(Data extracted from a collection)
######

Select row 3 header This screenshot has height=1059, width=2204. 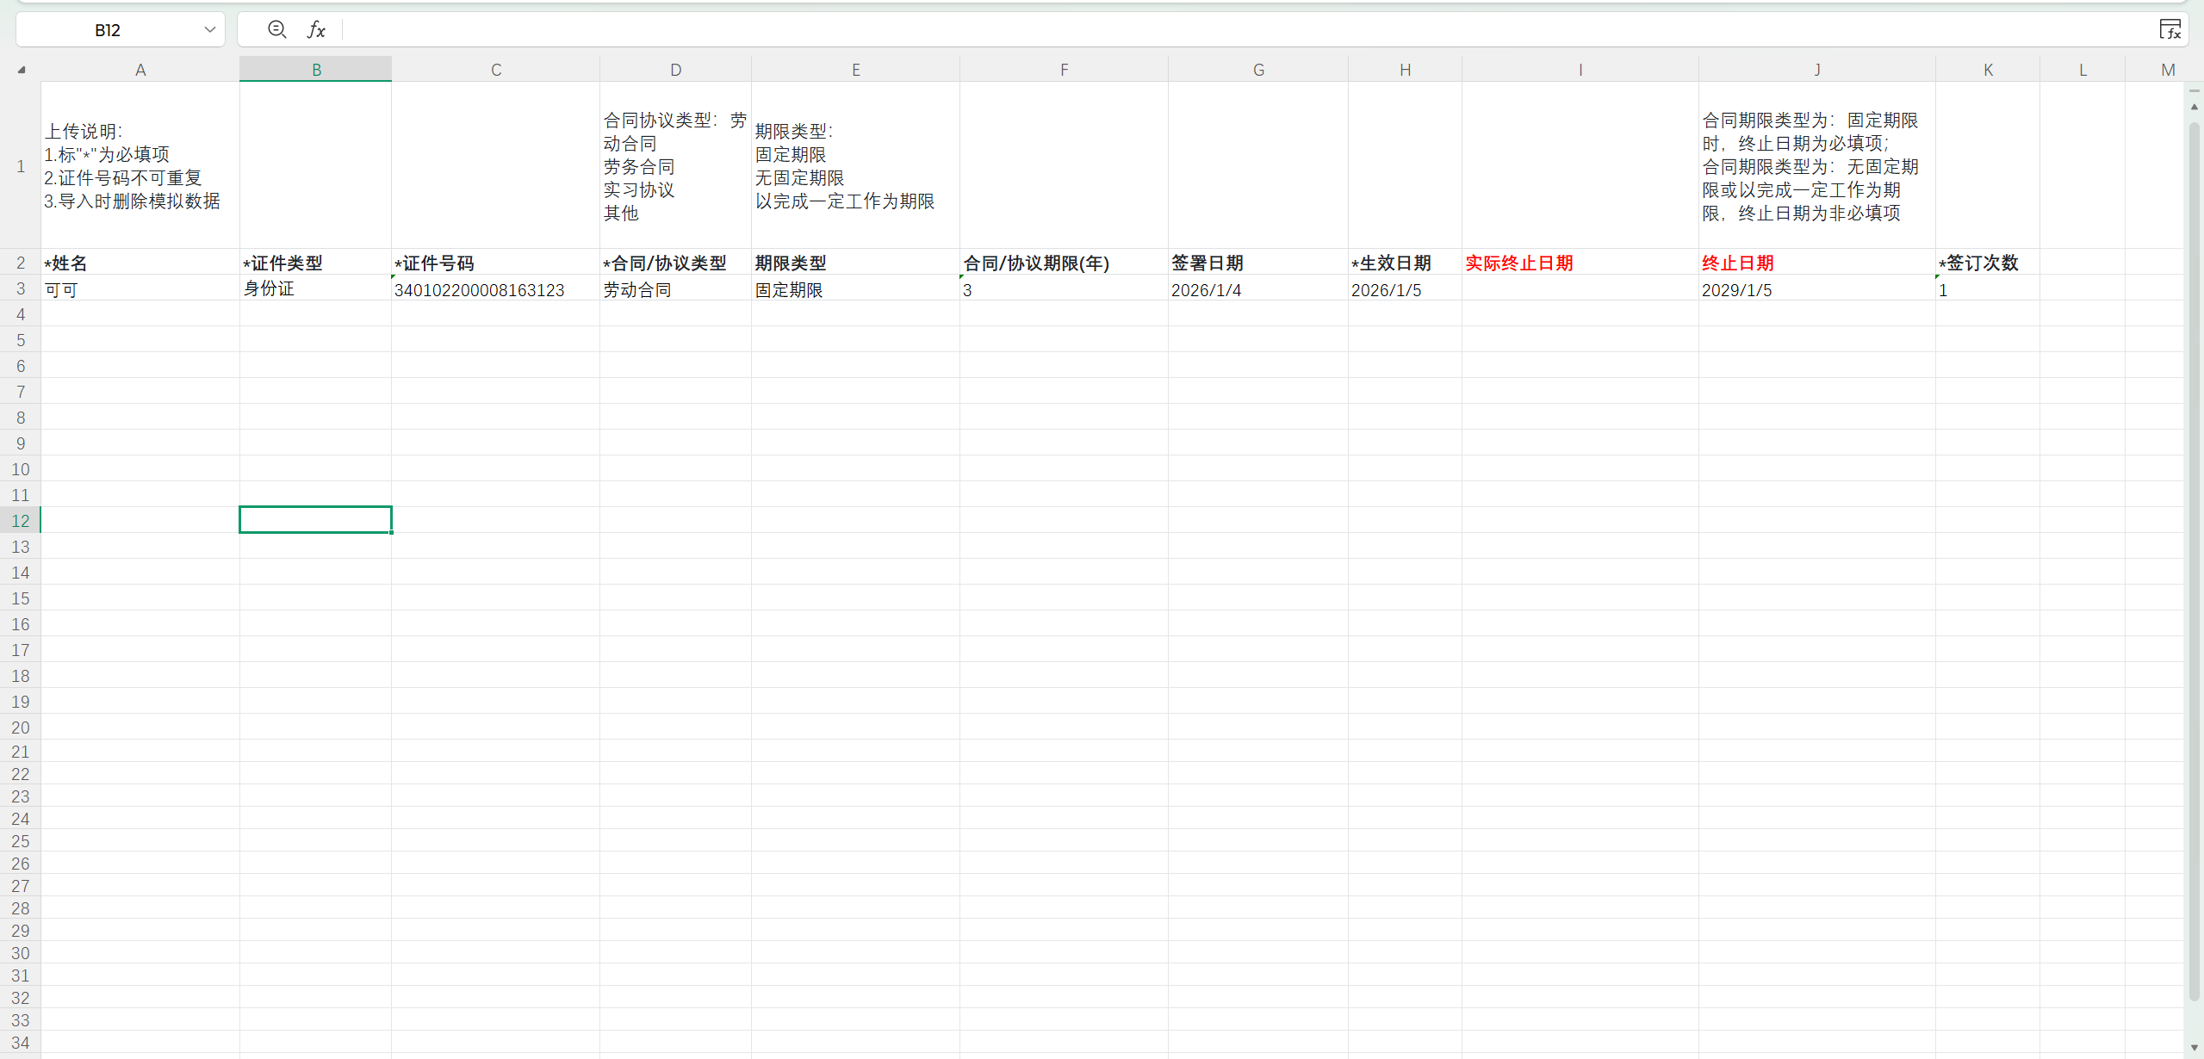[x=21, y=288]
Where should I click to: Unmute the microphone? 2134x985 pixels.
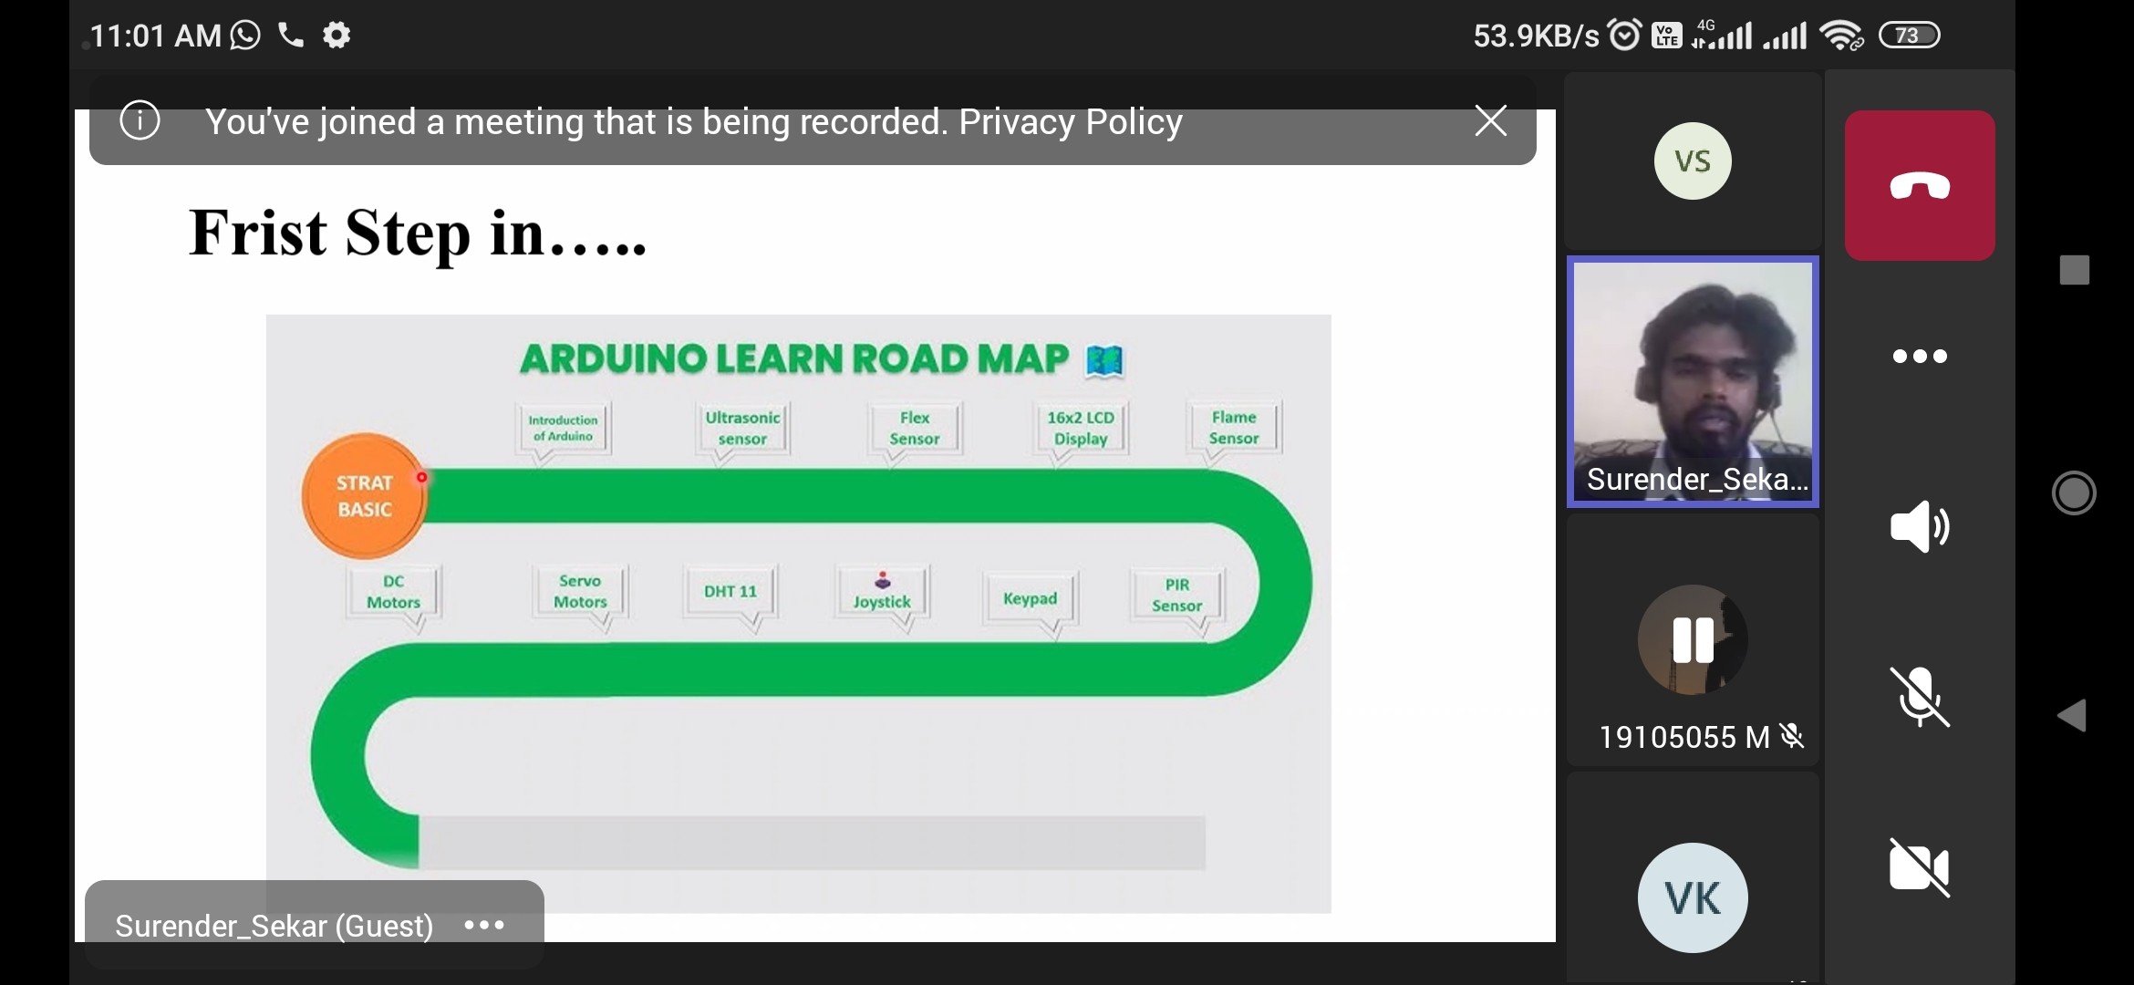coord(1919,697)
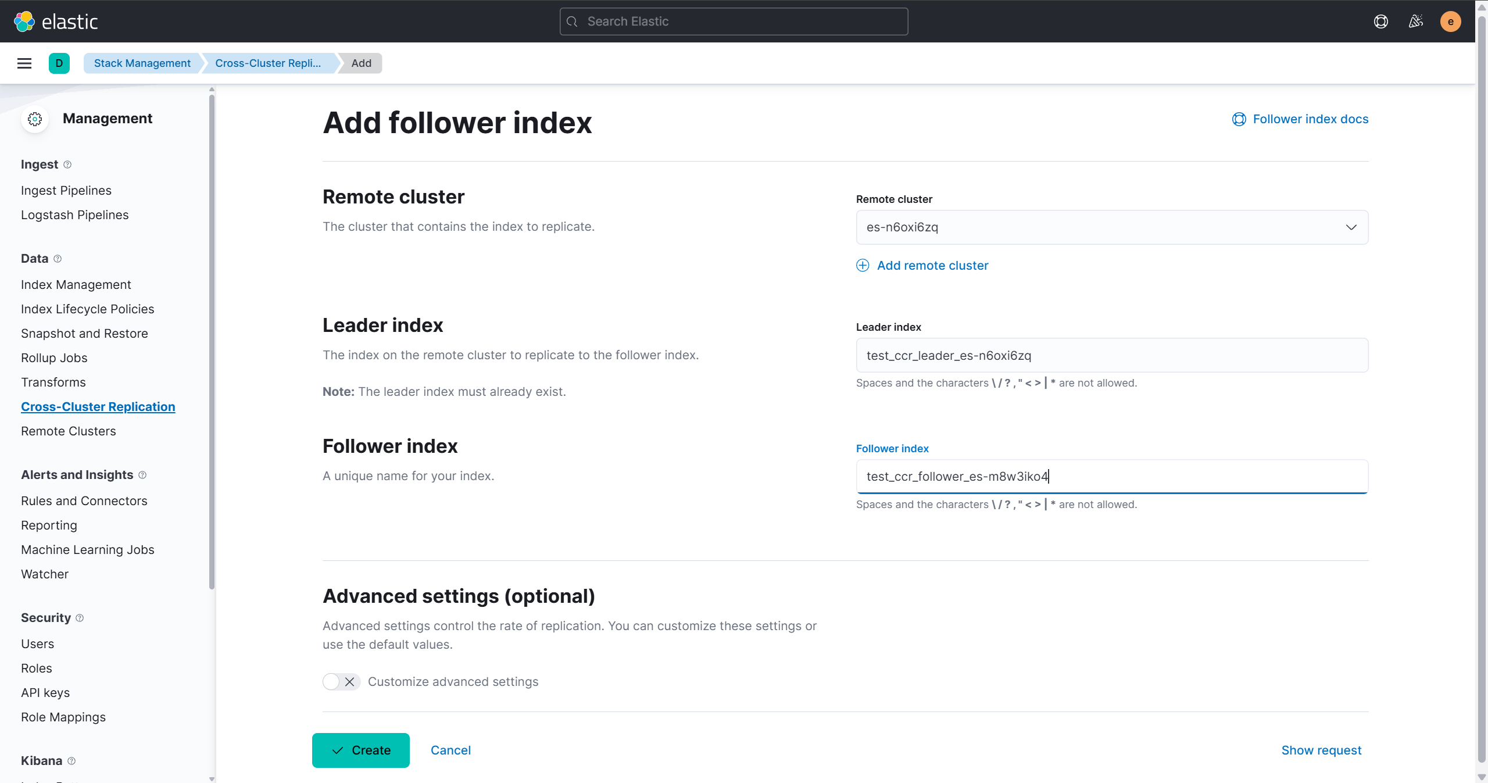1488x783 pixels.
Task: Click the Create button
Action: [360, 750]
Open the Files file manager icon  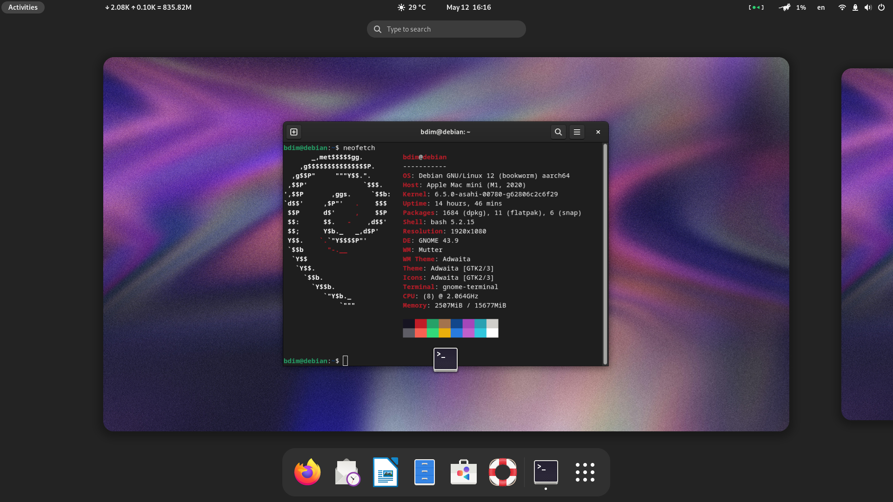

######

I would like you to retype exactly the lines running from the one containing "Where should I" to the last line of the entries, both included, leaving all pictures out.

Where should I click to: Unmute the microphone? 2134x985 pixels.
coord(1919,697)
1488x783 pixels.
Task: Click the Create button
Action: [360, 750]
Open the Files file manager icon  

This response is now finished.